__WHAT YOU HAVE TO DO__: Please pull out each line of the records below that contains the word "link", copying every such line in full.

** start of EXTRACTED MATERIAL **

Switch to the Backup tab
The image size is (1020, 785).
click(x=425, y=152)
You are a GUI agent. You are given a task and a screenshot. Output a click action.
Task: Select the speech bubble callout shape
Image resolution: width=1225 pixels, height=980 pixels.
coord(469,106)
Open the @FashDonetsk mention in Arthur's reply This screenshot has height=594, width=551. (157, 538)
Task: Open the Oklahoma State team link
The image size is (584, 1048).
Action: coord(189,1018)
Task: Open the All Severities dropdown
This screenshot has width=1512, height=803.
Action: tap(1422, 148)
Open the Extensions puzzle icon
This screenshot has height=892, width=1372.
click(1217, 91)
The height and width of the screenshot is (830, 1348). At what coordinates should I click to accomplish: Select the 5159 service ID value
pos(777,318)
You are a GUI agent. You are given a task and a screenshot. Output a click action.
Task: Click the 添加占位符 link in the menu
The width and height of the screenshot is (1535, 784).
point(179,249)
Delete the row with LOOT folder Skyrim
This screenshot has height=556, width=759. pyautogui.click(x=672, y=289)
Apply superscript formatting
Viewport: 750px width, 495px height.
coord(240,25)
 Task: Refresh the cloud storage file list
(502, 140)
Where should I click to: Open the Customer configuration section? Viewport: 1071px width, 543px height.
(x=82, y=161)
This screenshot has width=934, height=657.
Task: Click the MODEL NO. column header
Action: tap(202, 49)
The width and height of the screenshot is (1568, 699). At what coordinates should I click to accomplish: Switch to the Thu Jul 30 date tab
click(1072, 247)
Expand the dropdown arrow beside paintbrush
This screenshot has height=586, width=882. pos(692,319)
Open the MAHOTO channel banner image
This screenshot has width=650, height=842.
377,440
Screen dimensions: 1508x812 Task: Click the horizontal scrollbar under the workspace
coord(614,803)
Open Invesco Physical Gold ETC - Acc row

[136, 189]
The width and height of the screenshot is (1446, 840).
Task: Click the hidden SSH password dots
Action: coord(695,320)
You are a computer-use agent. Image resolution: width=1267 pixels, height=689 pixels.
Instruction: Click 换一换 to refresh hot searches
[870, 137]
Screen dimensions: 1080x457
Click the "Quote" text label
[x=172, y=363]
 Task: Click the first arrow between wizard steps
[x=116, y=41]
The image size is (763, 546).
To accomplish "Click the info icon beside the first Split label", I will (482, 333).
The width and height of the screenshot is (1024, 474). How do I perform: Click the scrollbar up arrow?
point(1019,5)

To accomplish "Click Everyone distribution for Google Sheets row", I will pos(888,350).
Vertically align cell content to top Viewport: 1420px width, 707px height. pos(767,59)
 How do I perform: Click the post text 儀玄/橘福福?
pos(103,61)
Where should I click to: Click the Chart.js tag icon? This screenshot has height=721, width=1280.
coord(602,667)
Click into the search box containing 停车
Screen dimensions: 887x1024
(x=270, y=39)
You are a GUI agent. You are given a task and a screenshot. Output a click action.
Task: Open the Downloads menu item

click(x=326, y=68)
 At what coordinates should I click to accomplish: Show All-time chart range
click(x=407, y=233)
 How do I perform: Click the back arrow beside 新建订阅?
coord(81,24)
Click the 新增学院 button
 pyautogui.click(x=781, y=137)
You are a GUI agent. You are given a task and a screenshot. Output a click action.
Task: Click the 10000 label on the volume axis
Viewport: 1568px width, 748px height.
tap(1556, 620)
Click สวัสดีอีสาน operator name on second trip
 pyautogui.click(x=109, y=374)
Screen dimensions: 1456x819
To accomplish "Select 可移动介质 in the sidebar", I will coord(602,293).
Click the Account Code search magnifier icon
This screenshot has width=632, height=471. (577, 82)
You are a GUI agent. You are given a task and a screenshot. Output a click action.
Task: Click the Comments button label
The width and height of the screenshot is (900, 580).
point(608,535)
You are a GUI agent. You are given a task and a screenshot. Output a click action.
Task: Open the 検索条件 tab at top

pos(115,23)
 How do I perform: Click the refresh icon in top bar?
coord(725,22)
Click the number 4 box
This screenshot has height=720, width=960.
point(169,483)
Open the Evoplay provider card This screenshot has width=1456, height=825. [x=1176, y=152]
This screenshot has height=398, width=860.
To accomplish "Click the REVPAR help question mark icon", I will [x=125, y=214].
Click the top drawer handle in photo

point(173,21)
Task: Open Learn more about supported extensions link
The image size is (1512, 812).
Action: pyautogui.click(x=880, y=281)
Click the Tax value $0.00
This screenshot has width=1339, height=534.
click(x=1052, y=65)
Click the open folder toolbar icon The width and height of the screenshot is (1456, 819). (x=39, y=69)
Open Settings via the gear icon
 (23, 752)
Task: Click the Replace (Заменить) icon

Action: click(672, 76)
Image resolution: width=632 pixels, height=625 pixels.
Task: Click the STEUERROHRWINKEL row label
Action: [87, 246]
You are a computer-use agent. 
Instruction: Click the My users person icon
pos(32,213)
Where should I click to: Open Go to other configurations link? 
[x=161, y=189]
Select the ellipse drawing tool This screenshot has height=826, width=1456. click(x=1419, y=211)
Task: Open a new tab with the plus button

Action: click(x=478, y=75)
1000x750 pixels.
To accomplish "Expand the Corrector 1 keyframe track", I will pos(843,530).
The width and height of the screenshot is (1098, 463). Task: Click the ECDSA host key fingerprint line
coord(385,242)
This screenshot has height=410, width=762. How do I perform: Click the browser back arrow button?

** end of EXTRACTED MATERIAL **

__SOLUTION__:
Task: Open the Oklahoma State team link
Task: Click the 添加占位符 link in the menu
Task: Open Learn more about supported extensions link
Where should I click to: Open Go to other configurations link? 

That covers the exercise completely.